▶ [What you are asked to do]
I'd like the entries reproduced exactly, with the images omitted.

▶ [Excerpts from a dataset]
════════

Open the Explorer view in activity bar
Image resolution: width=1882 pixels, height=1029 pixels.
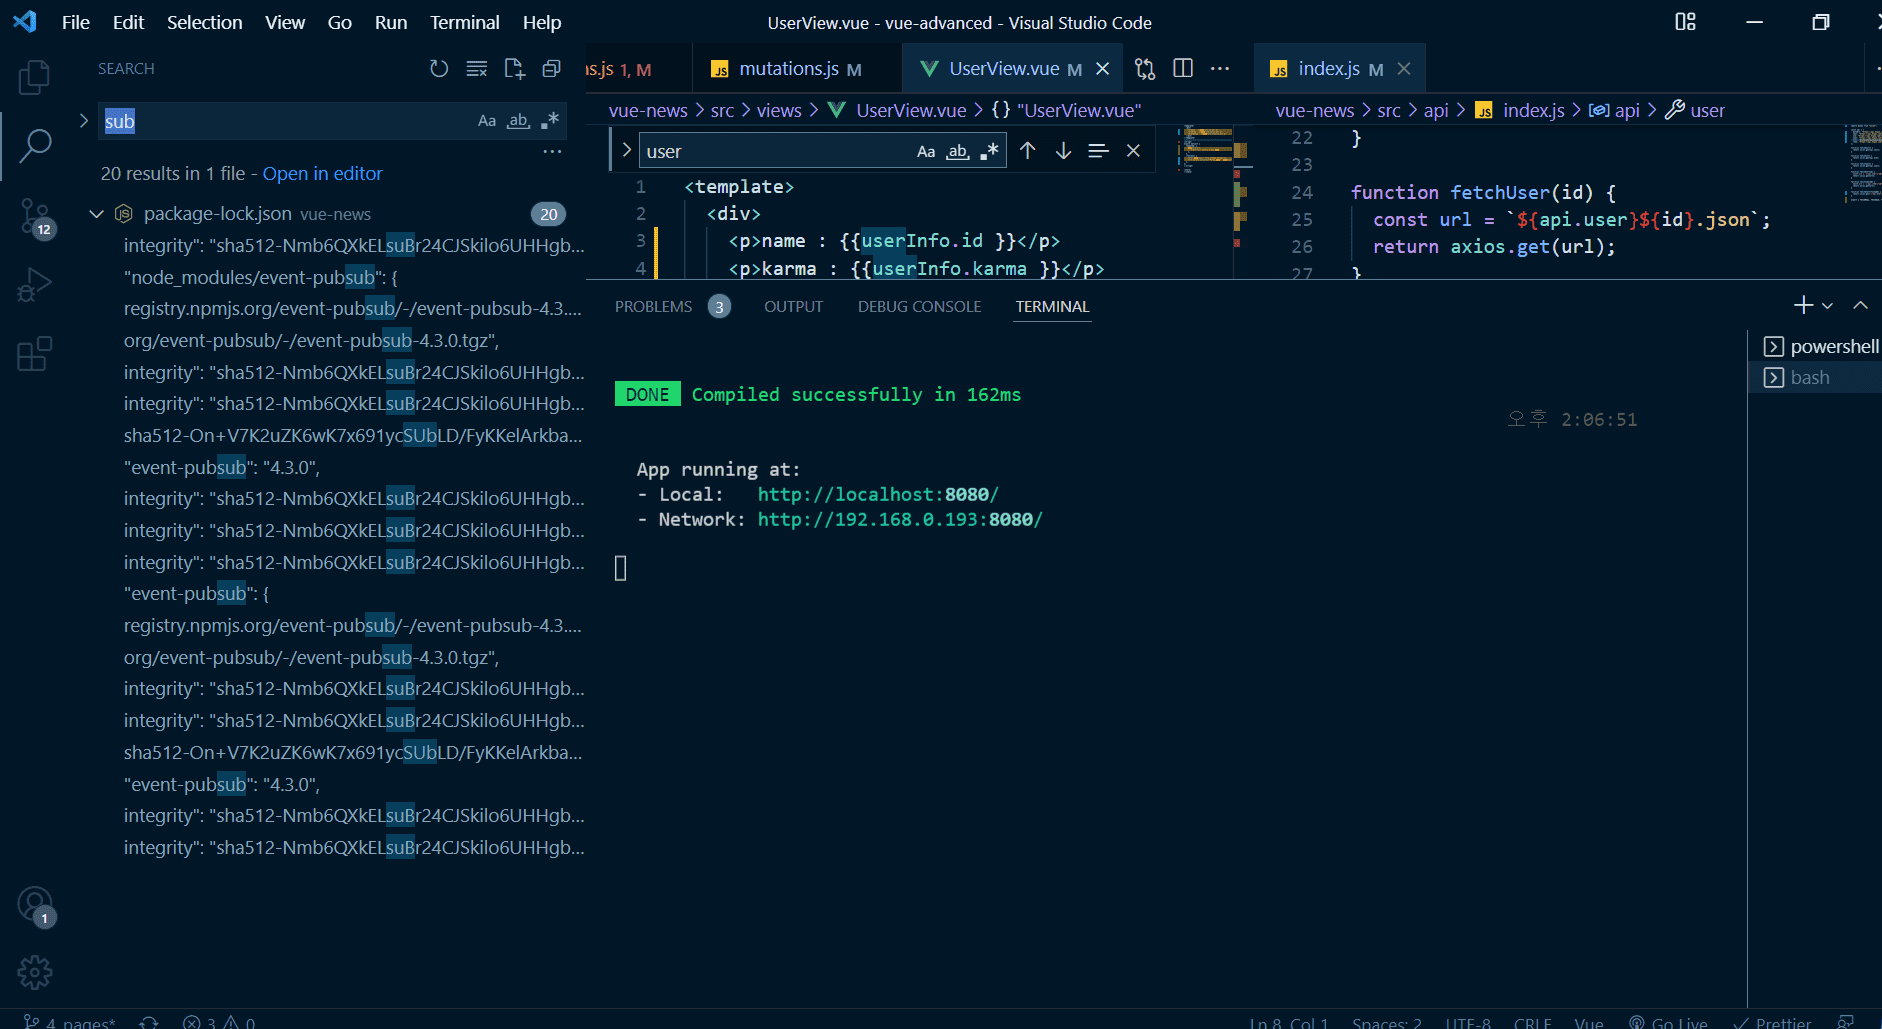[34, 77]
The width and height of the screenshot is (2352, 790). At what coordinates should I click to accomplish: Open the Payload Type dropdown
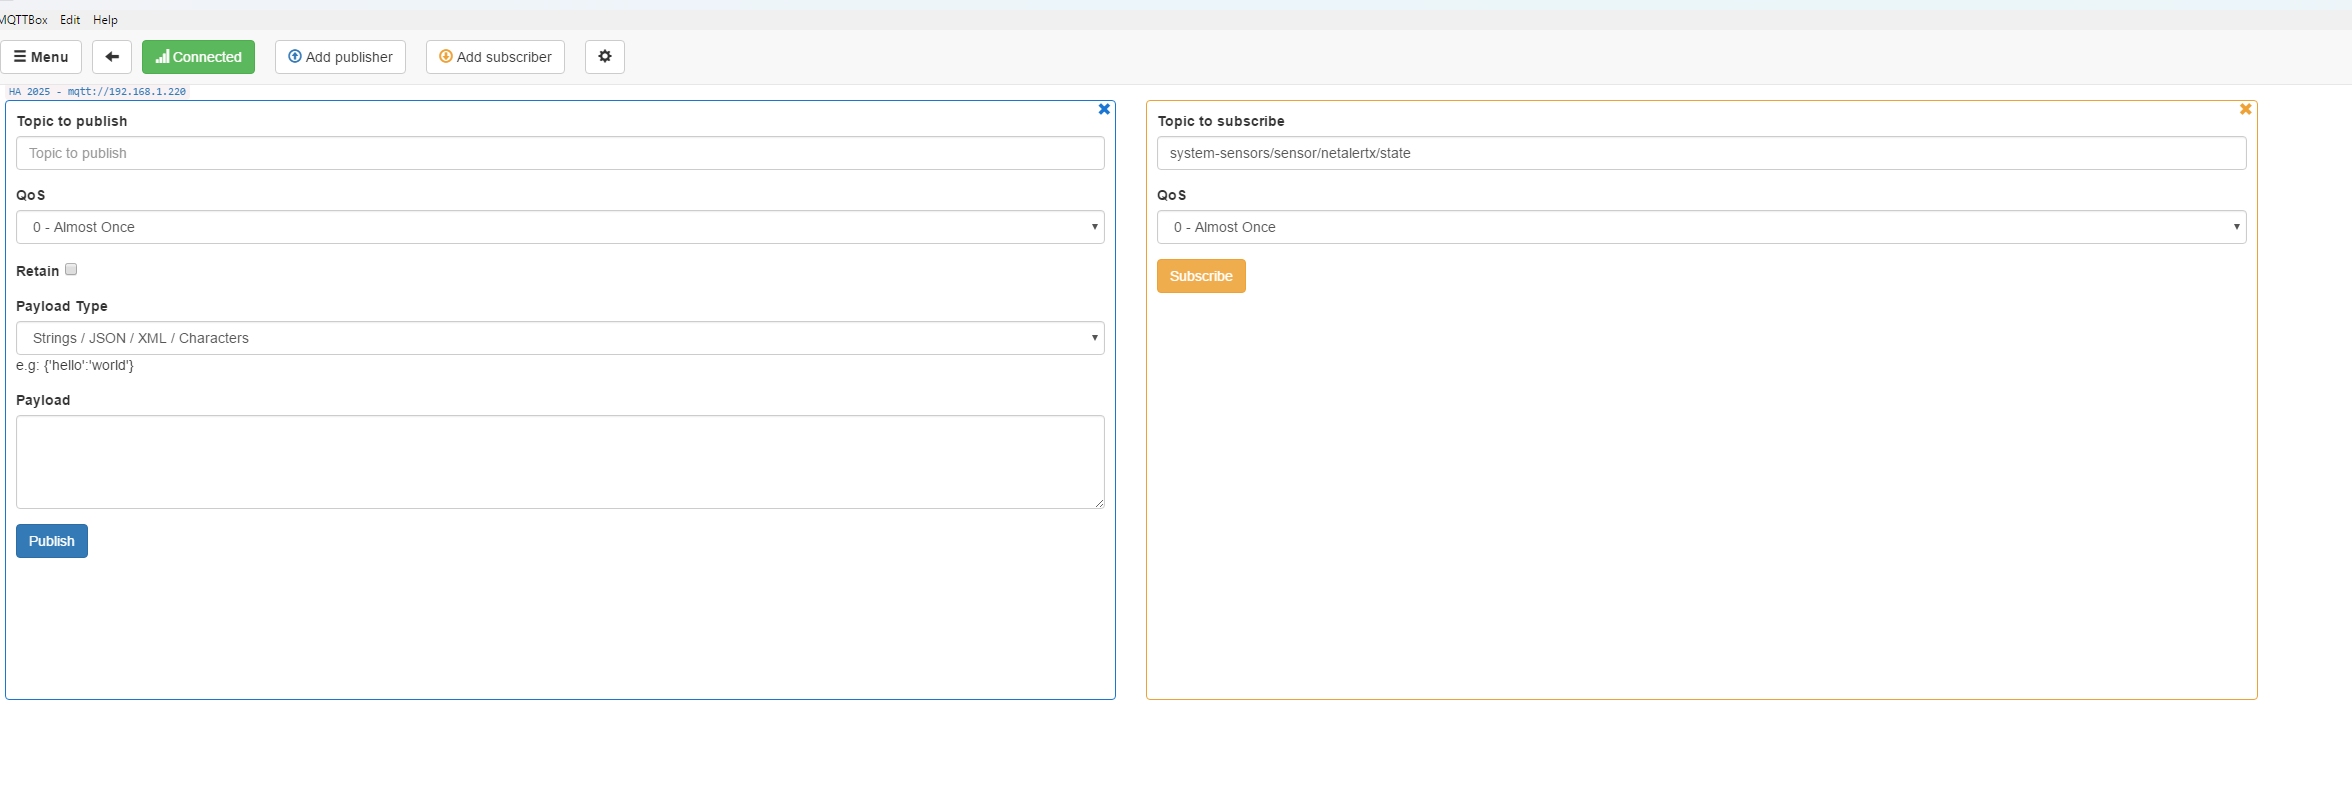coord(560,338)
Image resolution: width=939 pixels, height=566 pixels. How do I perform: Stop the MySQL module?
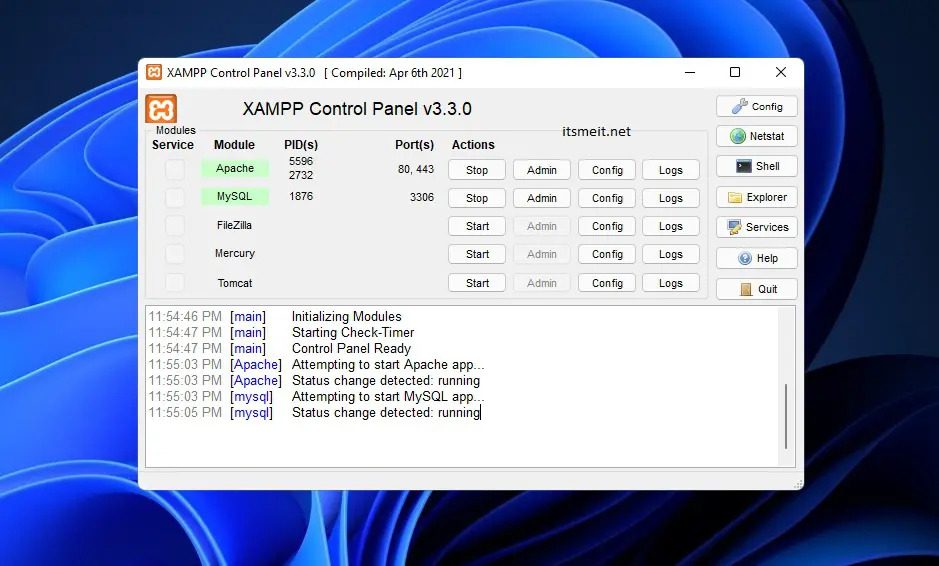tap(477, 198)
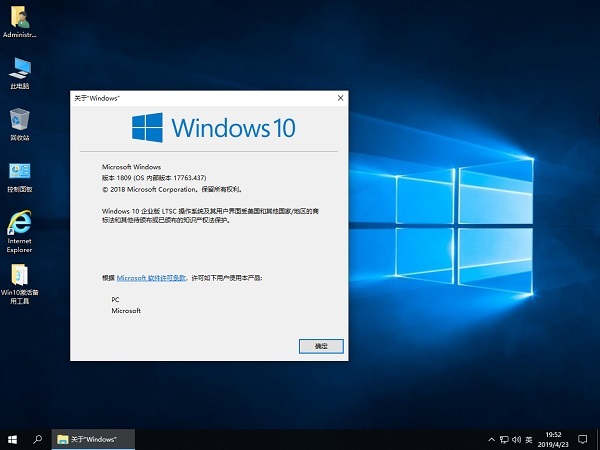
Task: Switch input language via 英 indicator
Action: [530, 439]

════════

▶ [Reply]
Open the Explorer view in activity bar
Image resolution: width=1882 pixels, height=1029 pixels.
[34, 77]
The width and height of the screenshot is (2352, 790). At what coordinates should I click to accomplish: Open the Payload Type dropdown
coord(560,338)
Image resolution: width=939 pixels, height=566 pixels. How do I perform: Stop the MySQL module?
tap(477, 198)
Task: Switch input language via 英 indicator
Action: [530, 439]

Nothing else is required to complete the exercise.